On Wednesday, the insurer said that it had told Mediobanca it would proceed with negotiations about the sale of its private banking arm. Mediobanca is seeking to buy the unit in a €6.3bn deal; part of an effort to fend off a hostile takeover bid by smaller rival Monte dei Paschi di Siena.

Mediobanca had asked Generali to agree crucial terms of the deal before the Milanese bank called a shareholder meeting to greenlight the bid.

Under Italian law the subject of a takeover offer cannot launch other bids without putting a deal to a shareholder vote. Mediobanca, which is proposing to fund the Banca Generali purchase by selling its 13 per cent stake in Generali, will need the support of a majority of investors.

The Milanese lender first called such a vote in June. But it subsequently postponed the meeting to September after key shareholders said they needed more time to assess the Banca Generali deal.

Mediobanca faces opposition from its largest shareholders: Delfin, the holding company for Italy’s billionaire Del Vecchio family, and Roman building tycoon Francesco Gaetano Caltagirone. They are also top shareholders in Generali and in Monte dei Paschi di Siena.
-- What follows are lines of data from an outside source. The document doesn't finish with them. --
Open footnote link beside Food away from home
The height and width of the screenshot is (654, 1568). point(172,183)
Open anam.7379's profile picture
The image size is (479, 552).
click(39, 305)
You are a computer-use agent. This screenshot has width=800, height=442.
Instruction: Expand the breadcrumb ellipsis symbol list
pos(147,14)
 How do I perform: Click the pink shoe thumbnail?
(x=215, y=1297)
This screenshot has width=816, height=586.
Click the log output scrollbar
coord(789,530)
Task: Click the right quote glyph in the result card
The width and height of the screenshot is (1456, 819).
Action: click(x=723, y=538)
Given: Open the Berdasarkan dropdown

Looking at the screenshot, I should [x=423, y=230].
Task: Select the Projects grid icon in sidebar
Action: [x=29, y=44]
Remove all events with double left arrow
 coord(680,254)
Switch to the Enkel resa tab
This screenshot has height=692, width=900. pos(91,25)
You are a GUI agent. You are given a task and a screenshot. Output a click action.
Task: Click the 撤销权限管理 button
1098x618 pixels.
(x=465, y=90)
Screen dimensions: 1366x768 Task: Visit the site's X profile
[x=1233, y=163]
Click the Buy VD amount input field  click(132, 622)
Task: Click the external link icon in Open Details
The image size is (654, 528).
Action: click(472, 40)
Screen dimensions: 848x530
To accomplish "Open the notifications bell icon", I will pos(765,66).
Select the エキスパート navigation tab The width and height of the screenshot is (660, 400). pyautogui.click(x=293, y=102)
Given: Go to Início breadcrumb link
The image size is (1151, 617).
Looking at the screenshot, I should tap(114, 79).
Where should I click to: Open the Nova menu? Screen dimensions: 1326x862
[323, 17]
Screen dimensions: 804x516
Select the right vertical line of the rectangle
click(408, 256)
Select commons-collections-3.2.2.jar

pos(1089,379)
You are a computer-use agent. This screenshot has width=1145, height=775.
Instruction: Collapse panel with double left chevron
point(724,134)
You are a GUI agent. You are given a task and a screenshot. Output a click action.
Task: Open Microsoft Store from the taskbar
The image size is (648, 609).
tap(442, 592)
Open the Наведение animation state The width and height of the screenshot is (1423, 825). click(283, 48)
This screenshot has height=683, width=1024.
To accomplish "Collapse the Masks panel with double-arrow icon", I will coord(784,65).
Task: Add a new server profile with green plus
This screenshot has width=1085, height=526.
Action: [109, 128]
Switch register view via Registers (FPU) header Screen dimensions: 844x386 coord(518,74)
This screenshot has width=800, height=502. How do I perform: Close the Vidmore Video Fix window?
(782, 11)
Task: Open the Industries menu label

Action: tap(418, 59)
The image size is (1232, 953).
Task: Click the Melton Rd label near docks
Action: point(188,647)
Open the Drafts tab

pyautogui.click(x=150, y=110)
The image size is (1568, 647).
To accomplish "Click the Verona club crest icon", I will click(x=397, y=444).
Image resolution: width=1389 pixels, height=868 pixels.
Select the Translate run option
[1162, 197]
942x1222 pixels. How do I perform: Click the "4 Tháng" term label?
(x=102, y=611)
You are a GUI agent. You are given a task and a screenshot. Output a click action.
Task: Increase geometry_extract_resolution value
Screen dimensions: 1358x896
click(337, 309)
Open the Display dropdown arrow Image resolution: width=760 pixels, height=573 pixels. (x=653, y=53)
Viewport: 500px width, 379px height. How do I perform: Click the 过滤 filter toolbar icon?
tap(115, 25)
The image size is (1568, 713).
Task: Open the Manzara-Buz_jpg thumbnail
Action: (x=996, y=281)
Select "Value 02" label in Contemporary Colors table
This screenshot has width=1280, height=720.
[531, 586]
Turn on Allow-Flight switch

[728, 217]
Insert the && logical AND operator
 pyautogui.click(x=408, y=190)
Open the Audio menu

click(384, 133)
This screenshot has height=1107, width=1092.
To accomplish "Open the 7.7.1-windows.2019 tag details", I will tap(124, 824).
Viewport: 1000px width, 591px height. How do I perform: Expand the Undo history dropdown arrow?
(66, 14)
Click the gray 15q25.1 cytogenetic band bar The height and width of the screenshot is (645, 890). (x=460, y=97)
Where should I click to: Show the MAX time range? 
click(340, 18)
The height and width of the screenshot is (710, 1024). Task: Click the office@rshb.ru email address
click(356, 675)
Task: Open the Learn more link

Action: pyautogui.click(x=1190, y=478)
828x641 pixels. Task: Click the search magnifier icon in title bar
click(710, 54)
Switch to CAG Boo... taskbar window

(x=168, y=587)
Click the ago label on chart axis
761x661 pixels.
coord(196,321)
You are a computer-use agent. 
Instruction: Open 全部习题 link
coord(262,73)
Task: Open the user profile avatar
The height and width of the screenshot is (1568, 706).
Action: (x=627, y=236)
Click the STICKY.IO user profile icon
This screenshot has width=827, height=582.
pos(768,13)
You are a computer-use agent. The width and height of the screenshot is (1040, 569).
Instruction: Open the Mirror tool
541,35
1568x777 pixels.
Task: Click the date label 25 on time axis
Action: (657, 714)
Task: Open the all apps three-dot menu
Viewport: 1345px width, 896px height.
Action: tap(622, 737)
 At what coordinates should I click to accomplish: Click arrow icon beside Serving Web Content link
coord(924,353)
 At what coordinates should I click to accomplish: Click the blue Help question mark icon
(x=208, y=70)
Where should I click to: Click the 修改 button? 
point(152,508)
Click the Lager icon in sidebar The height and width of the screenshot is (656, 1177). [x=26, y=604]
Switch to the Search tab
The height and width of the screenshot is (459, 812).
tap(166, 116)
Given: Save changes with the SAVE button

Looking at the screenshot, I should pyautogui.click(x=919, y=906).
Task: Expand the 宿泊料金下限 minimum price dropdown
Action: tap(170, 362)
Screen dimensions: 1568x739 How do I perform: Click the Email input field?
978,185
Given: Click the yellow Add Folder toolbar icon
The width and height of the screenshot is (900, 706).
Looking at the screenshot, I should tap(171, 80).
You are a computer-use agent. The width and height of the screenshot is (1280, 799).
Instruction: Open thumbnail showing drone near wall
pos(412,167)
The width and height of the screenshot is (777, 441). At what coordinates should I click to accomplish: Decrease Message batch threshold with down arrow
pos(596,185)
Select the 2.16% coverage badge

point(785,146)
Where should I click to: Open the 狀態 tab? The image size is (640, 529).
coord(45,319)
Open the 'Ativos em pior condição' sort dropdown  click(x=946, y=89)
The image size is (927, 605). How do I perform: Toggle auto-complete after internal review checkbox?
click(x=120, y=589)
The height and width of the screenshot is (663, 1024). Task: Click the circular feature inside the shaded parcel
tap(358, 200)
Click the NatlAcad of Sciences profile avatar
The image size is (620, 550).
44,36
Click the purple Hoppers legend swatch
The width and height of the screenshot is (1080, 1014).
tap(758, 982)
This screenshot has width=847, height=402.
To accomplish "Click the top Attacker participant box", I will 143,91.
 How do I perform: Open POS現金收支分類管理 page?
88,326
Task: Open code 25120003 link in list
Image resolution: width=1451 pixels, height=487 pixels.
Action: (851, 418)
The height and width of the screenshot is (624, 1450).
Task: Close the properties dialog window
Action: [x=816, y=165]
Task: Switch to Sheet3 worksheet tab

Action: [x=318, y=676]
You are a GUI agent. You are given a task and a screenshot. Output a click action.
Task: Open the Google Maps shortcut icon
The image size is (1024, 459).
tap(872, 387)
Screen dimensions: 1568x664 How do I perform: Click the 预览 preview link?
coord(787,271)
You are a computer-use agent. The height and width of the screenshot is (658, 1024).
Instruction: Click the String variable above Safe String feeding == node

Delfin and Caltagirone have long been at odds with the management of both Mediobanca and Generali but have failed to unseat both Mediobanca’s chief executive Alberto Nagel and Generali’s Philippe Donnet.

Mediobanca is now expected to hold the crunch shareholder meeting on August 21, ahead of the deadline for Monte dei Paschi’s takeover bid on September 8.

If Mediobanca’s investors approve the deal, Generali’s committee on so-called “related parties transactions” will then have to publish a decision on the deal — a decision will be binding for the insurer’s board.

Nagel views the Banca Generali deal as a make or break opportunity to fend off MPS’s hostile takeover. MPS’s offer is already priced at a discount to Mediobanca’s current €16.5bn market capitalisation, and agreeing the €6.3bn acquisition of Banca Generali would increase the Milanese group’s valuation further.

MPS’s capital reserves, which it could use to improve its offer, rose over the quarter ending in June, the bank said on Wednesday. Its revenues were also up by 4 per cent at more than €1bn over the period.

MPS chief executive Luigi Lovaglio, who is credited with restructuring the once ailing Tuscan lender, said on an earnings call he was fully focused on the Mediobanca deal. But he added that the lender’s defensive posture showed an “increasingly erratic strategic approach . . . without a clear rationale”.